↓

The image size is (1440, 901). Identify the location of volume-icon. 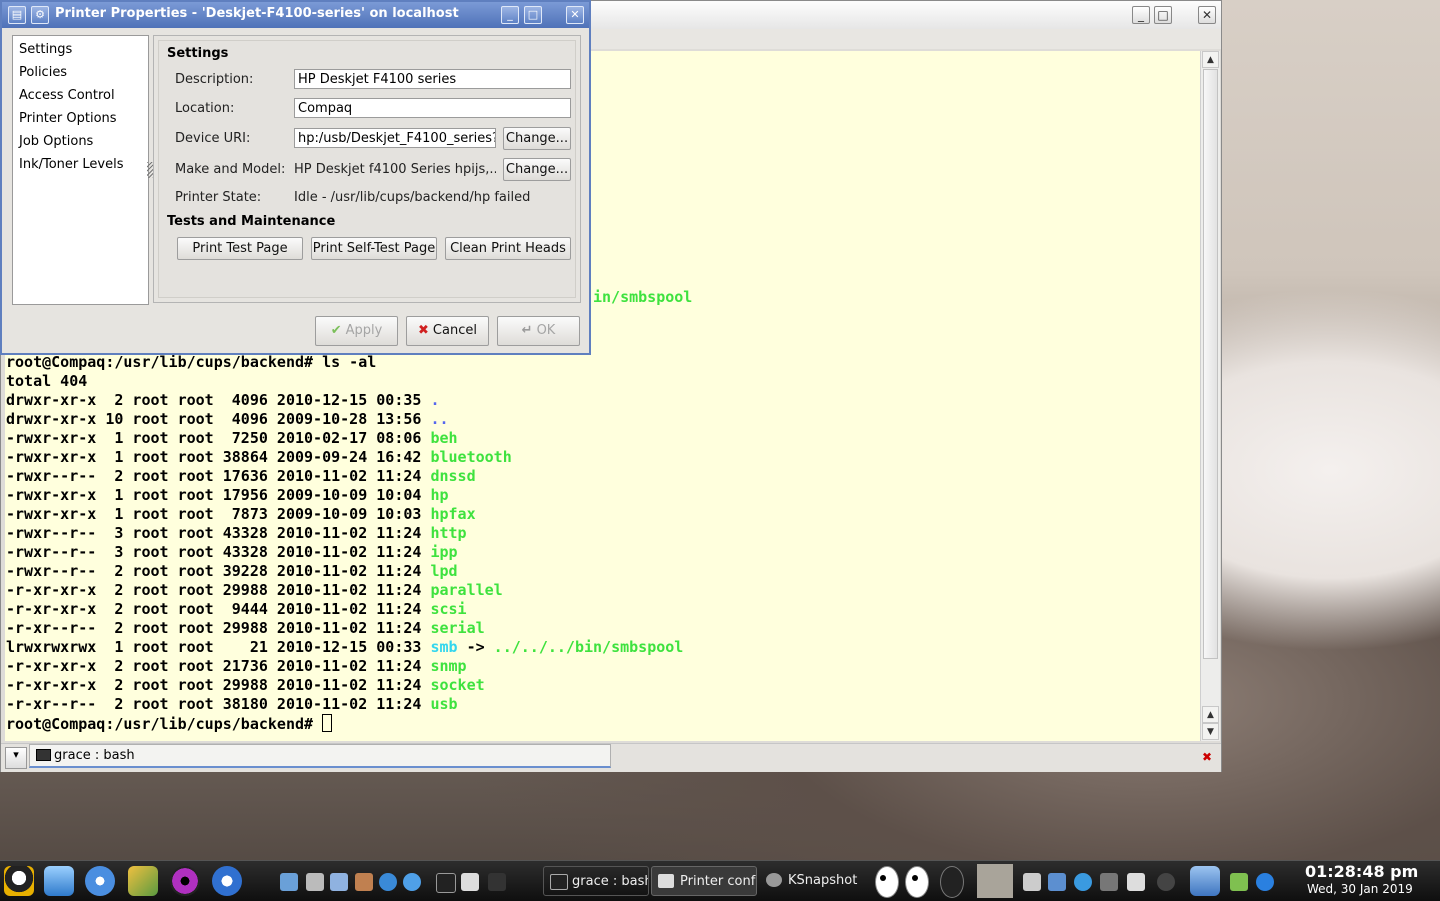
(1032, 882).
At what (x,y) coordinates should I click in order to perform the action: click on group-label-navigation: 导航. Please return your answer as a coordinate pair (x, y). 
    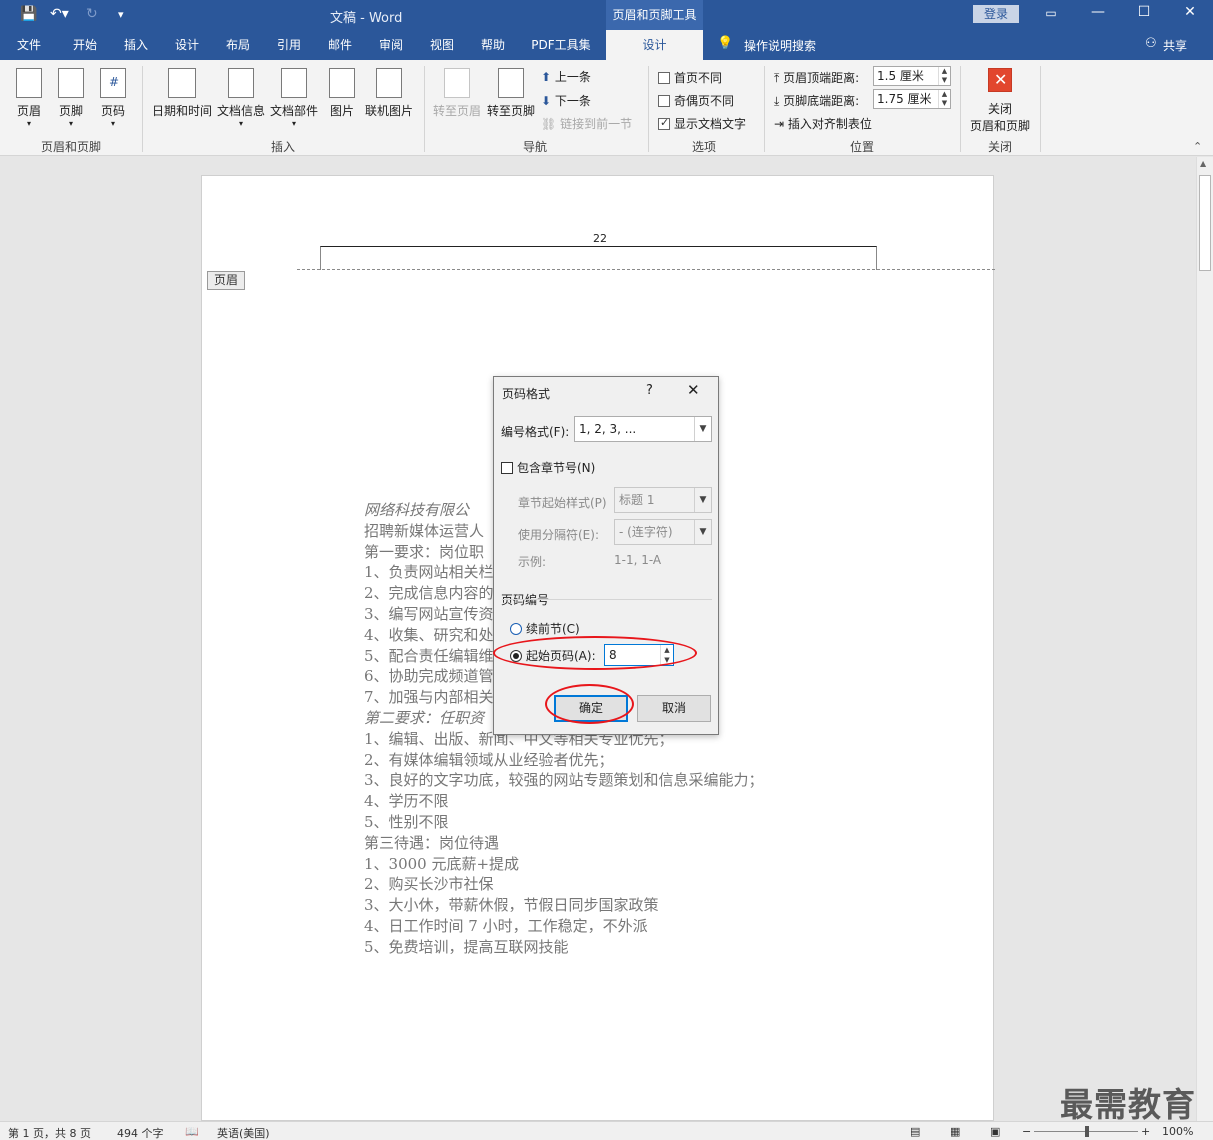
    Looking at the image, I should click on (534, 147).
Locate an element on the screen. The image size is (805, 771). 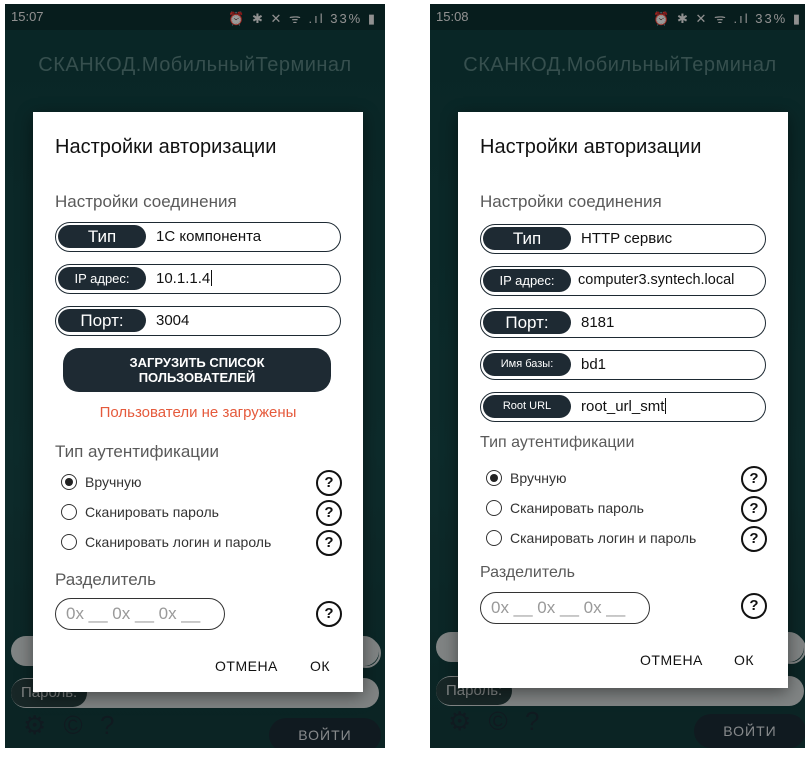
ip-address-value: computer3.syntech.local is located at coordinates (656, 280).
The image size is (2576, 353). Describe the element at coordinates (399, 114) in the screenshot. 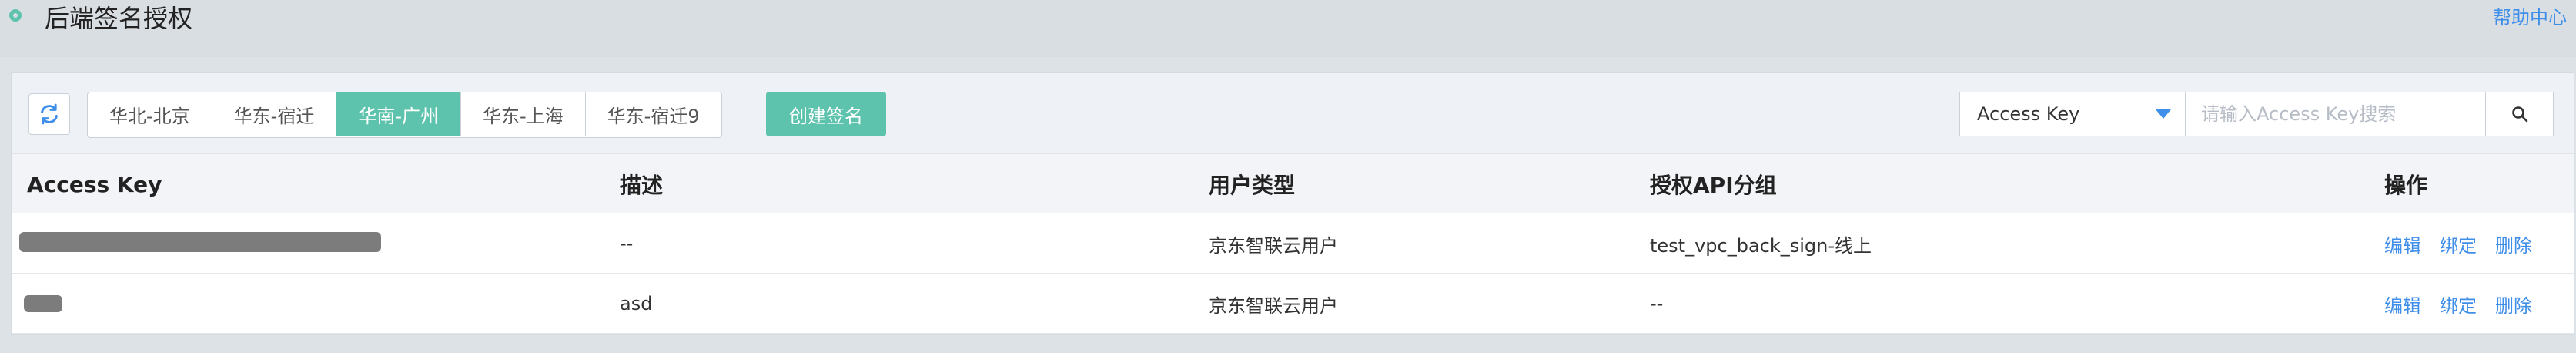

I see `tab-region-guangzhou: 华南-广州` at that location.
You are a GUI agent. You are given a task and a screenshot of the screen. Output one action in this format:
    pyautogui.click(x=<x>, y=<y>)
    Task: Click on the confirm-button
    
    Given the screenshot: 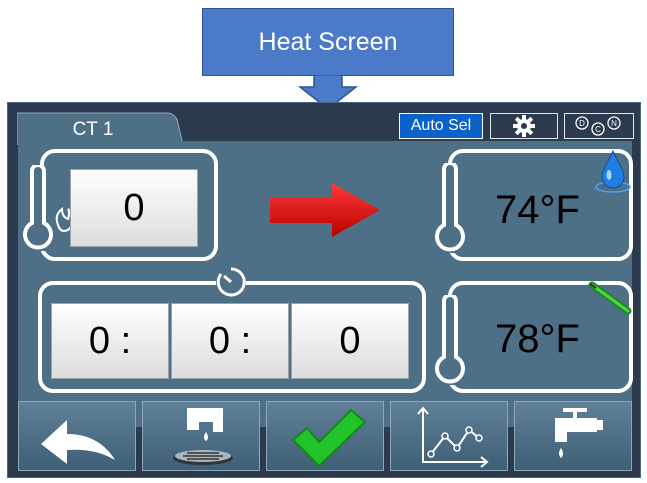 What is the action you would take?
    pyautogui.click(x=325, y=436)
    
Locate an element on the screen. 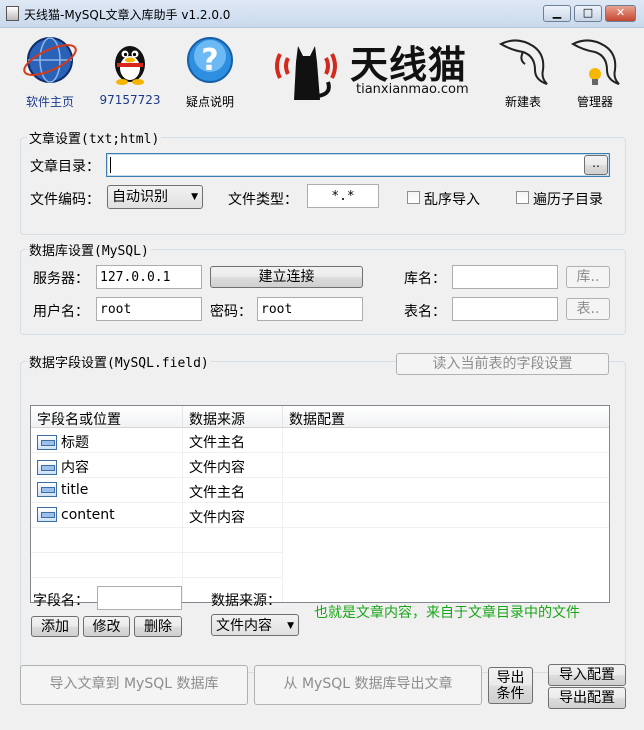  server-label: 服务器： is located at coordinates (61, 279).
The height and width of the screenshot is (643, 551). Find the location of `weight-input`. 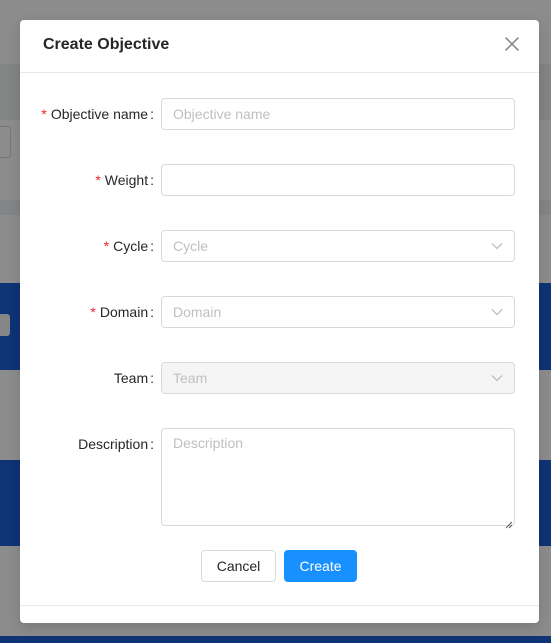

weight-input is located at coordinates (338, 180).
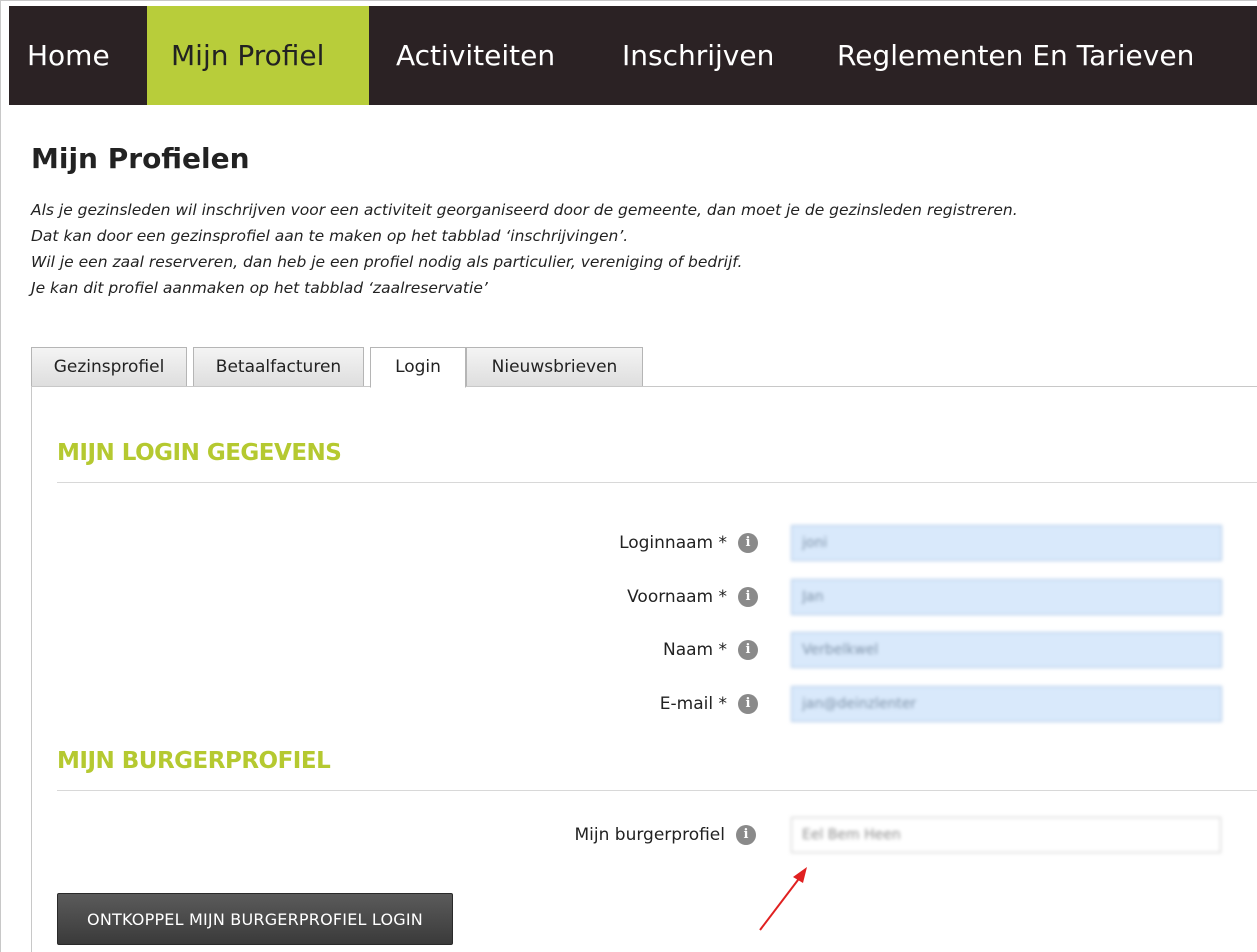 This screenshot has height=952, width=1257. I want to click on loginnaam-input, so click(1006, 543).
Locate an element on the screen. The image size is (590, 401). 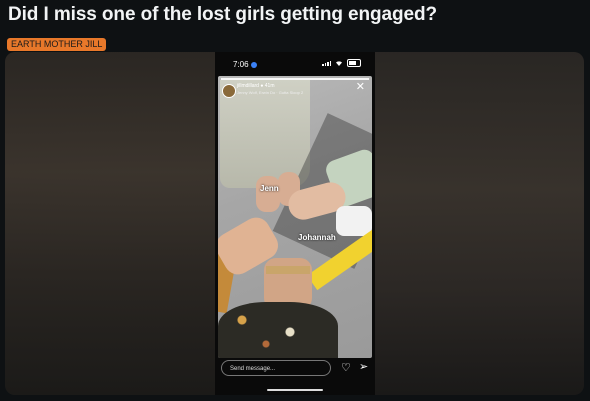
photo-tag-johannah: Johannah is located at coordinates (317, 238).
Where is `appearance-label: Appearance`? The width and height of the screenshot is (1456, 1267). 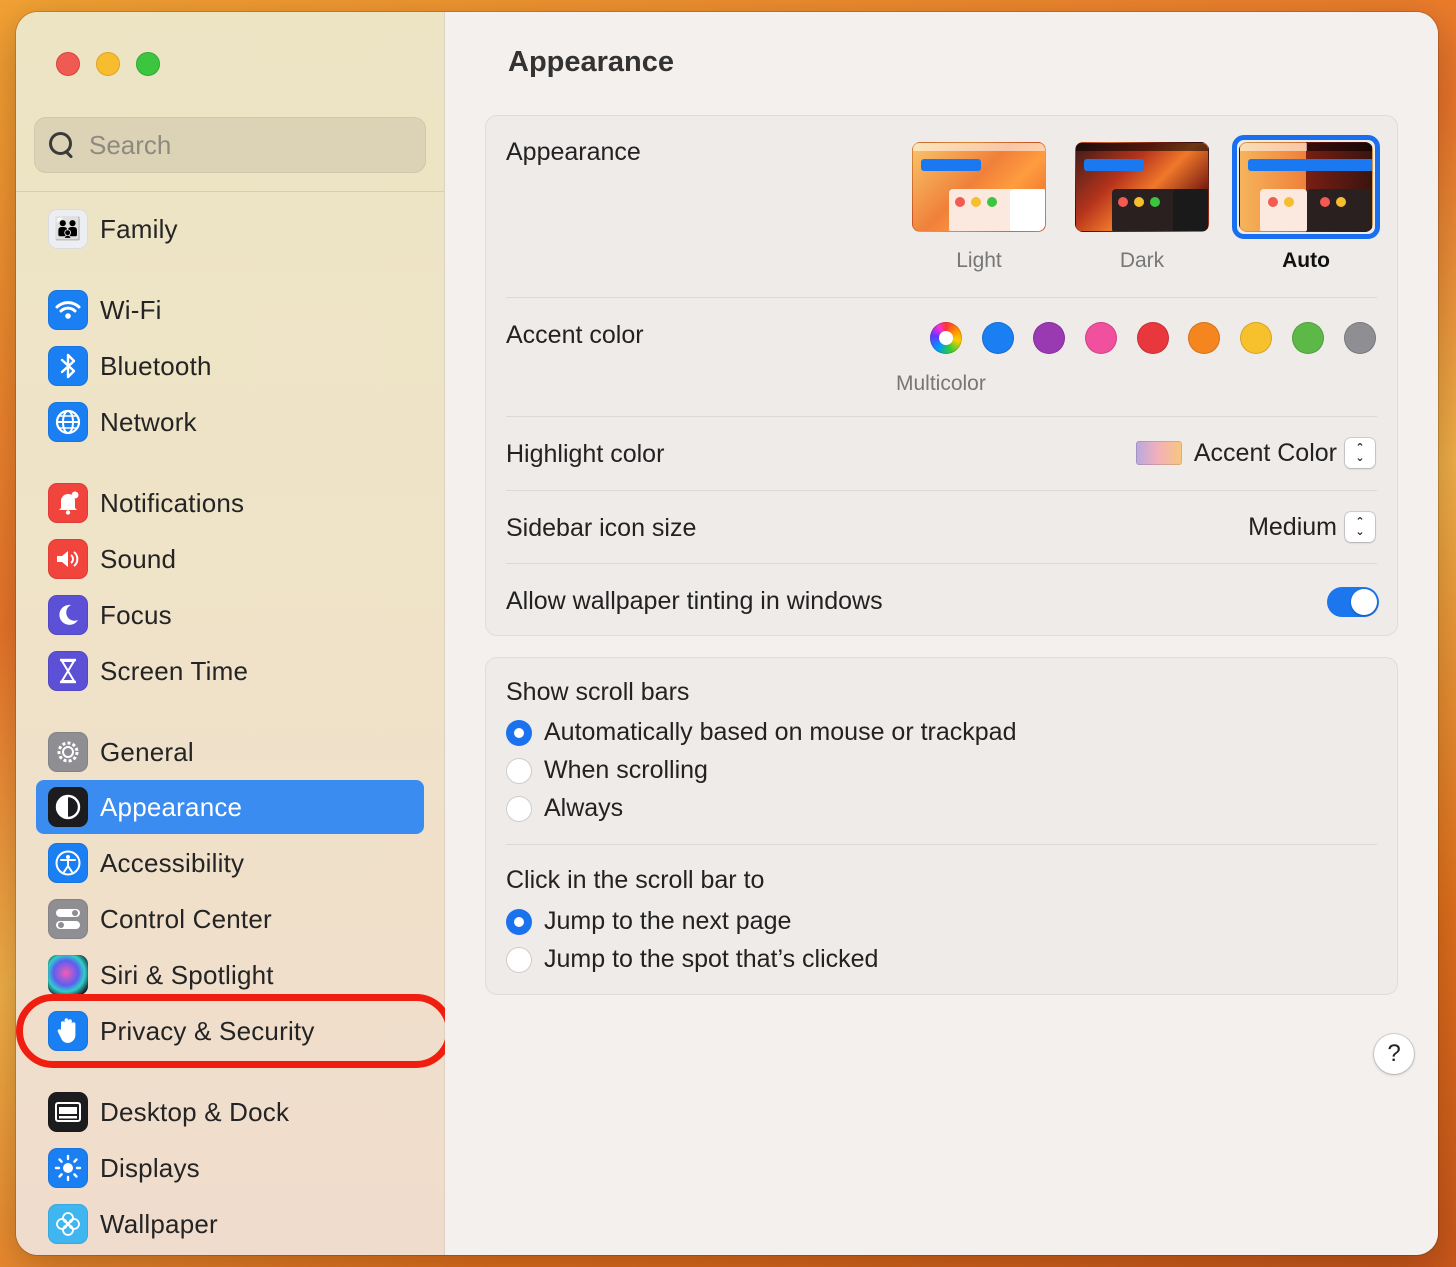 appearance-label: Appearance is located at coordinates (574, 152).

↑

Task brief |
Rewrite the records starting at the line that contains "is (805, 771)." and ending at the line that contains "at that location.", with "image size" changed to "screenshot size" and everything else left as it is. Omit the pictures from your answer.

Solved problem |
Locate an element on the screen. The screenshot size is (805, 771). 
ip-address-value: computer3.syntech.local is located at coordinates (656, 280).
The screenshot size is (2576, 353). Describe the element at coordinates (399, 114) in the screenshot. 

I see `tab-region-guangzhou: 华南-广州` at that location.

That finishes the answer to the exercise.